PhD project
Project 7 - Tsetse fly associated covert viruses and endosymbionts (NL)
Insect pests such as tsetse flies cause major health and economic problems as they transmit trypanosomes causing sleeping sickness in humans and nagana in animals (cattle, antelopes). The Sterile Insect Technique (SIT) is an effective method of vector control. It consists of sterilizing the males by irradiation. Then a large number of sterile males are released in the target area. The sterile males compete with wild males to mate with virgin females. Females mate only once, and those that mate with a sterile male produce no offspring, reducing the population size of the next generation. In order to have success with the SIT, it is important to have a healthy and competitive insect colony. The aim of this project is to improve tsetse mass rearing by analysing the impact of viral infection on colony performance.
Project and Plan
The problem in insect’s mass production are often covered viruses such as the Glossina pallidipes salivary gland hypertrophy virus (GpSGHV) for Glossina pallidipes which can cause the collapse of an entire colony. Recently, two new covert viruses have been detected in Glossina moristans morsitans: Iflavirus and Negevirus. Up to now, effects of these two viruses on colony performances are unknown.
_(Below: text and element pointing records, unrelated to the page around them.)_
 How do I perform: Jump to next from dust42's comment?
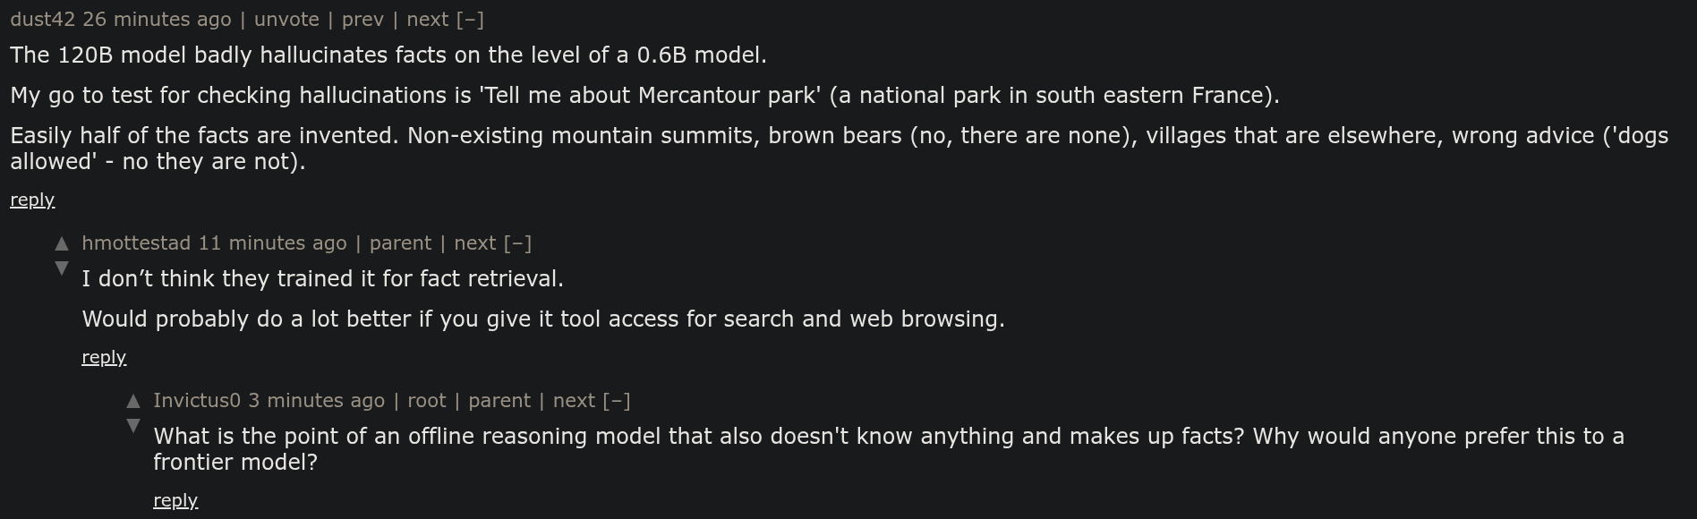pyautogui.click(x=428, y=20)
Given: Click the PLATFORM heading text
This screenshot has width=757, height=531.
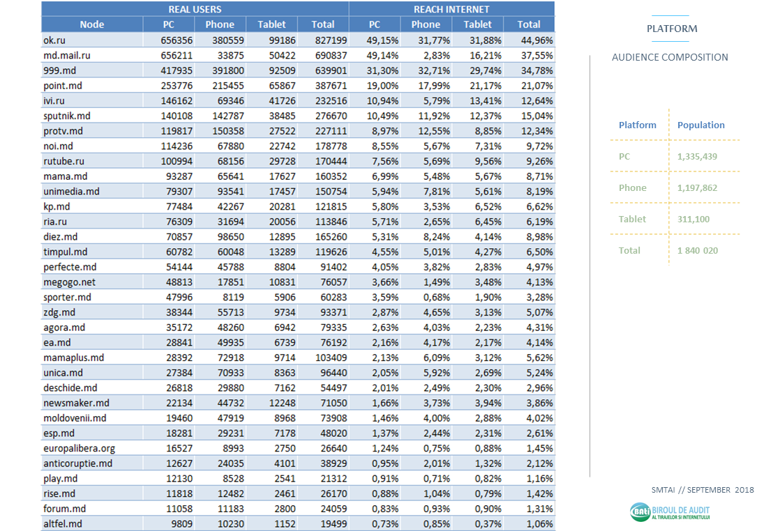Looking at the screenshot, I should tap(671, 29).
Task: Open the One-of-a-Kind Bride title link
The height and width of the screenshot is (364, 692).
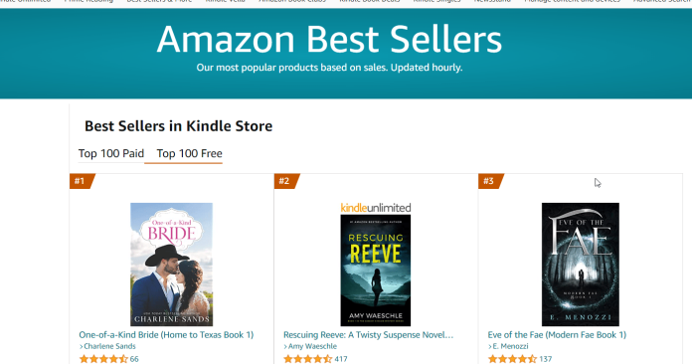Action: (x=166, y=335)
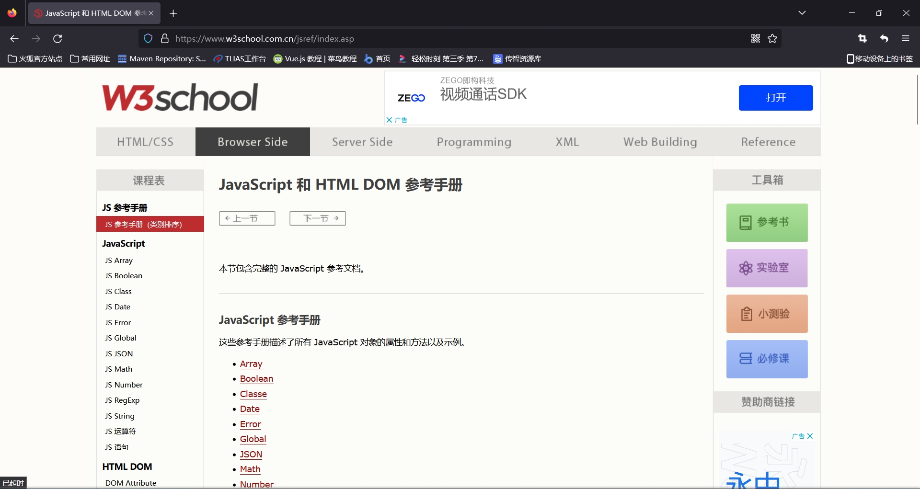Image resolution: width=920 pixels, height=489 pixels.
Task: Open the 常用网址 bookmarks folder
Action: click(90, 59)
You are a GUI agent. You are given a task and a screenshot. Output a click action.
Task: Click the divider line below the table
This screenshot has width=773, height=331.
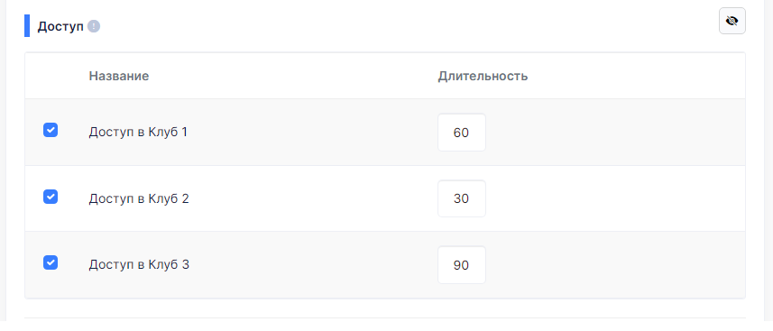(x=385, y=317)
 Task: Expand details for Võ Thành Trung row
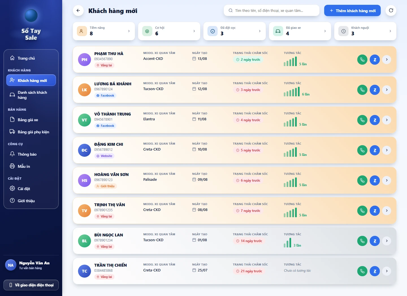[x=387, y=120]
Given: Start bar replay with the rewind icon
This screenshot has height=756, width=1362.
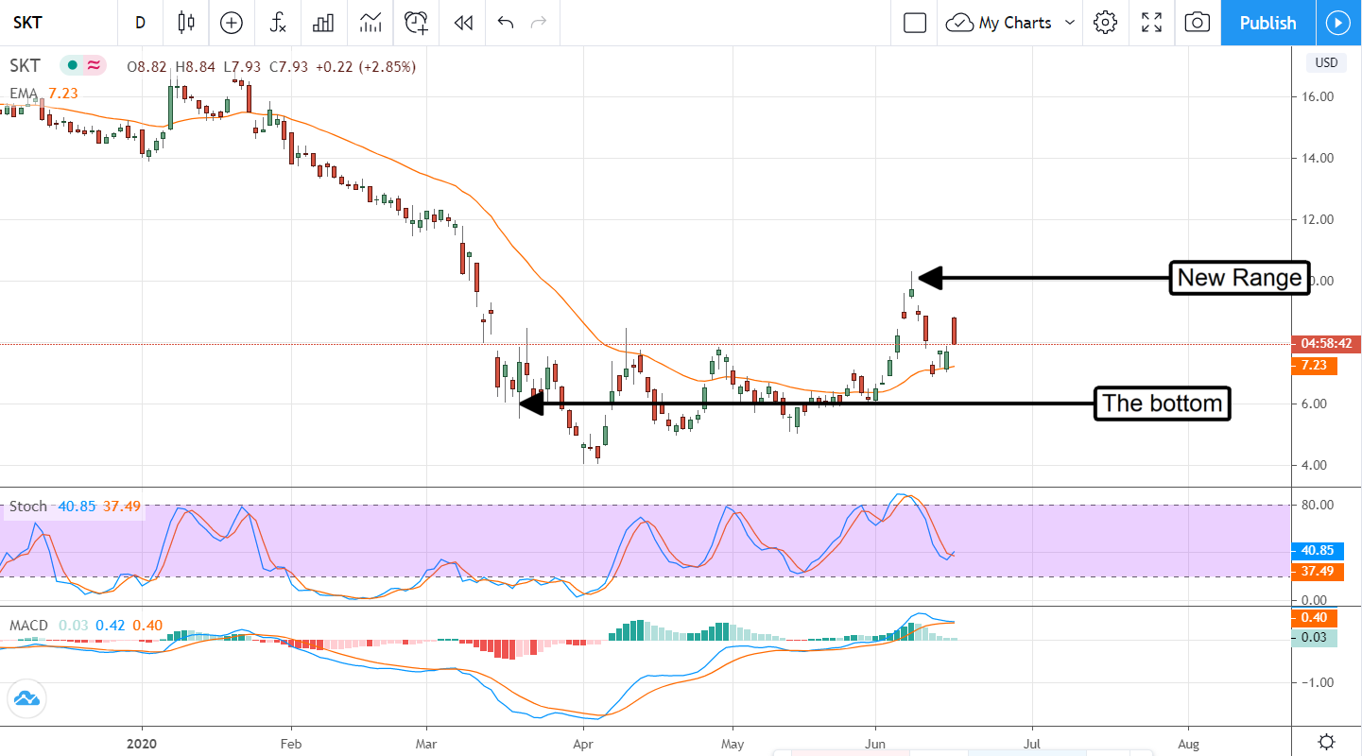Looking at the screenshot, I should 463,23.
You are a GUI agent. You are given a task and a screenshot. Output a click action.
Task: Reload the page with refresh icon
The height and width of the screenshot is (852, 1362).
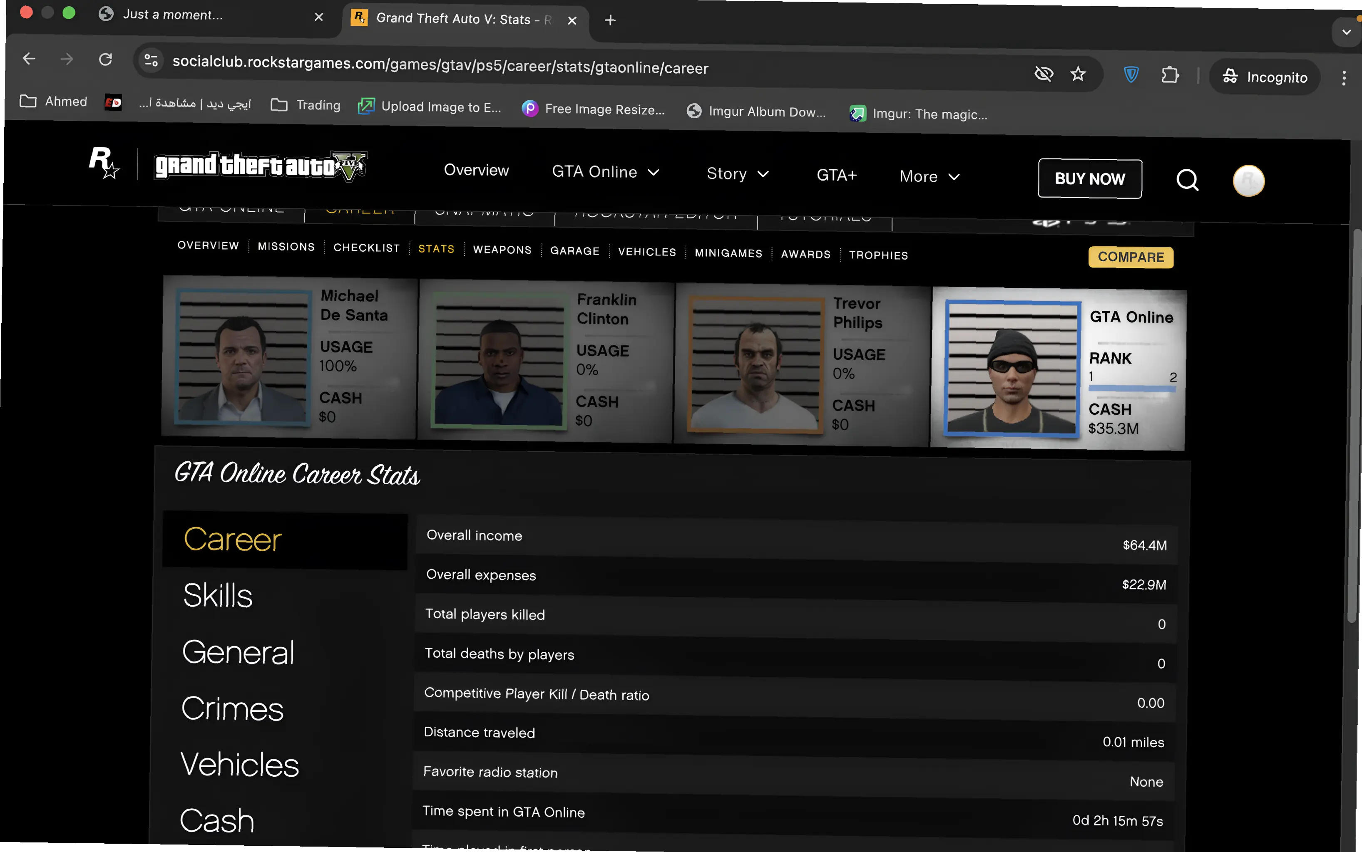pos(105,59)
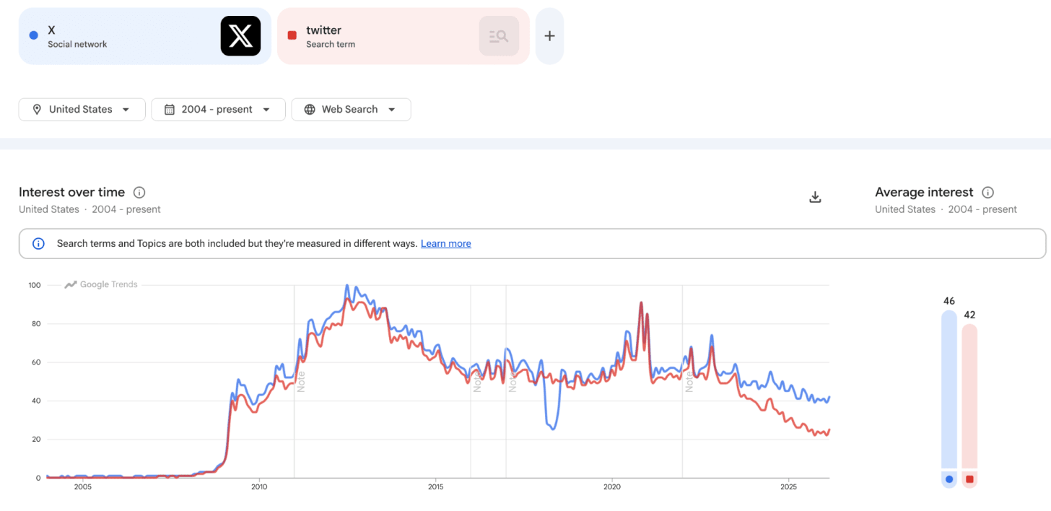
Task: Click the blue dot beside X
Action: (x=33, y=35)
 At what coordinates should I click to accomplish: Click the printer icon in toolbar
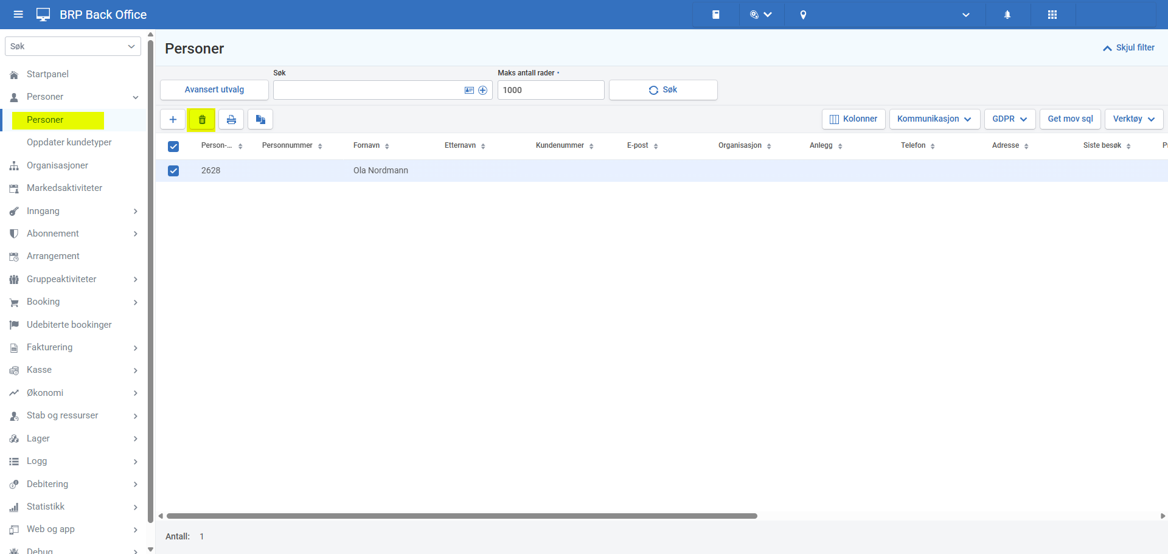[x=231, y=120]
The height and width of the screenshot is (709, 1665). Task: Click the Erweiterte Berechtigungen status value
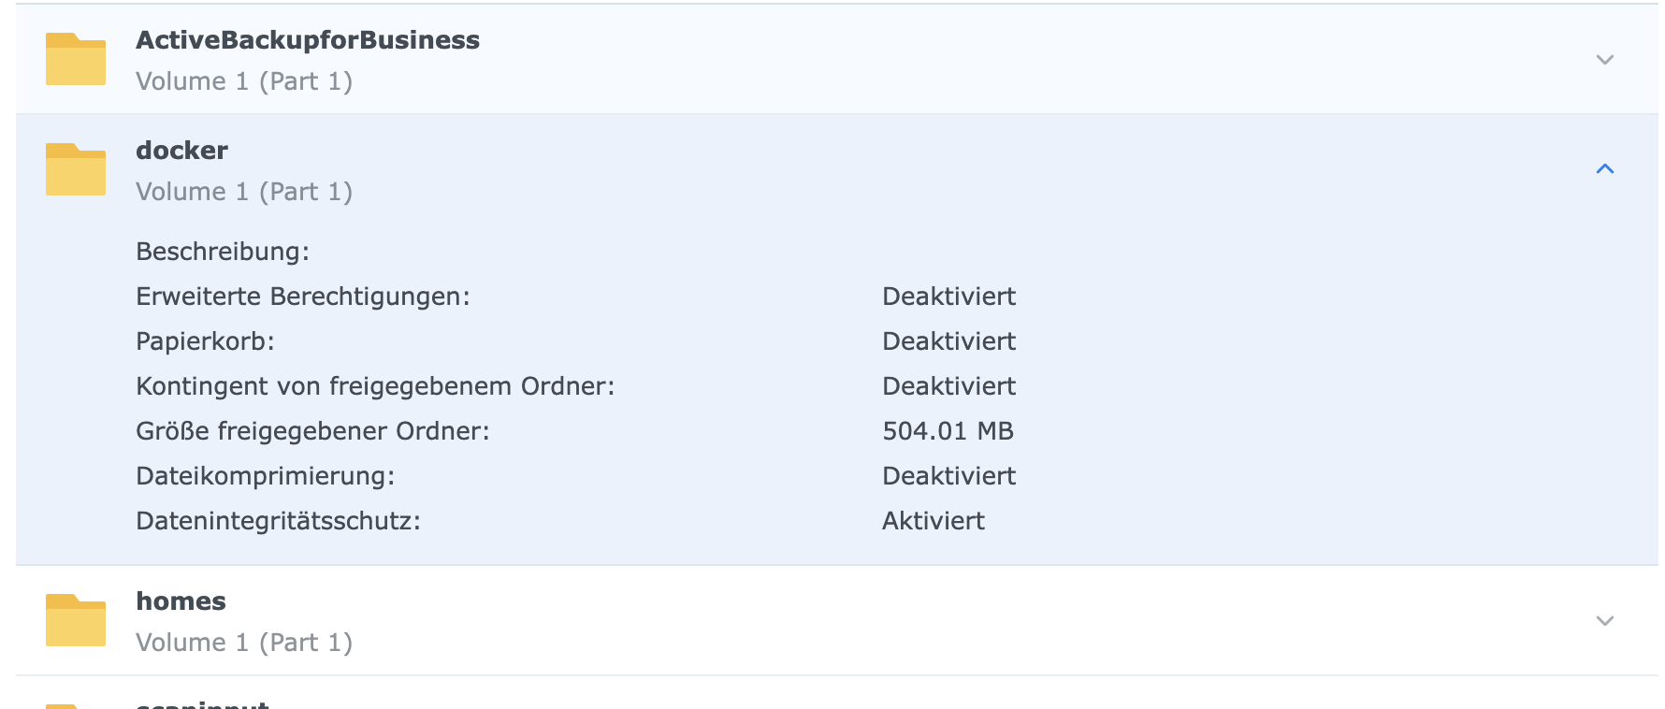pos(948,297)
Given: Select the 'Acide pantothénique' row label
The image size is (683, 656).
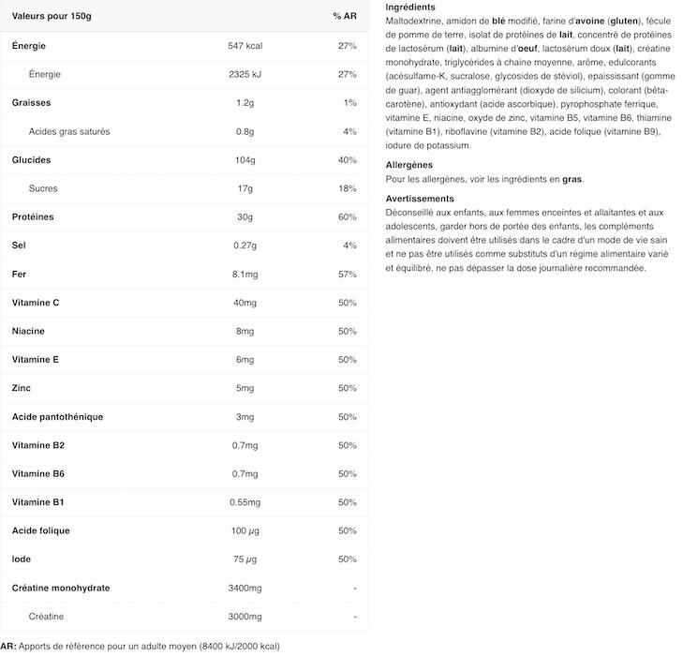Looking at the screenshot, I should (x=57, y=417).
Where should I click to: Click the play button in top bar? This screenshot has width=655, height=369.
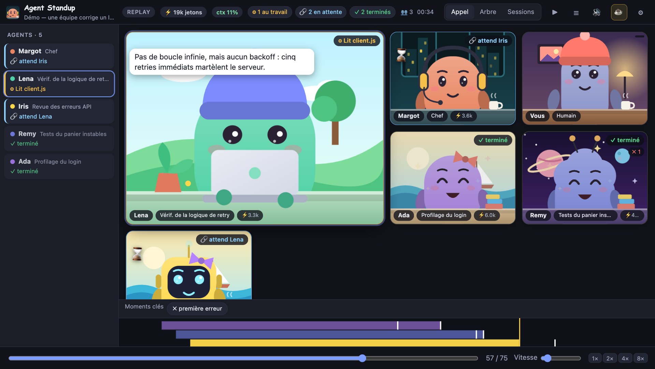(x=555, y=12)
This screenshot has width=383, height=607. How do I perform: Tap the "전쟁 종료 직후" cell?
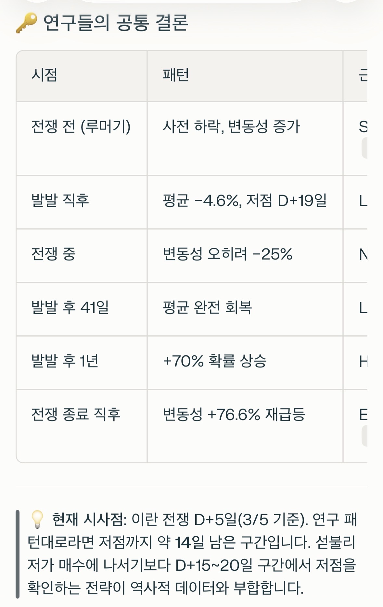(76, 414)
Previous results show that Ifla- and Negevirus are present in all Glossina species held in the rearing facility of Seibersdorf (Austria), except in Glossina pallidipes. On the other hand, G. pallidipes is the only species suffering from the negative effects of GpSGHV. This evokes that Ifla-and Negevirus might protect the other tsetse species from SGHV. My project aims to get a deeper insight on the mode of transmission and tissue tropism of these new viruses. In order to do so, we preformed stellaris Insitu hybridization as well as qPCR to detect the localization and level of virus expression in different tsetse fly tissues. The next step will be to infect Glossina pallidipes with the Ifla and Negevirus. The goal will be to understand impact of Ifla and Negevirus on the colony, their transmission pathways as well as a possible protective effect against SGHV in G. pallidipes. Another interesting point will be to study the virus gene expression profiles under covert (asymptomatic) and overt (symptomatic) infections.
Finally, we will study the interaction of the identified viruses with the tsetse flies’ endosymbionts, as these might help to control viral infections. A further point will be to determine whether the virus status affects the vector competence for trypanosomes.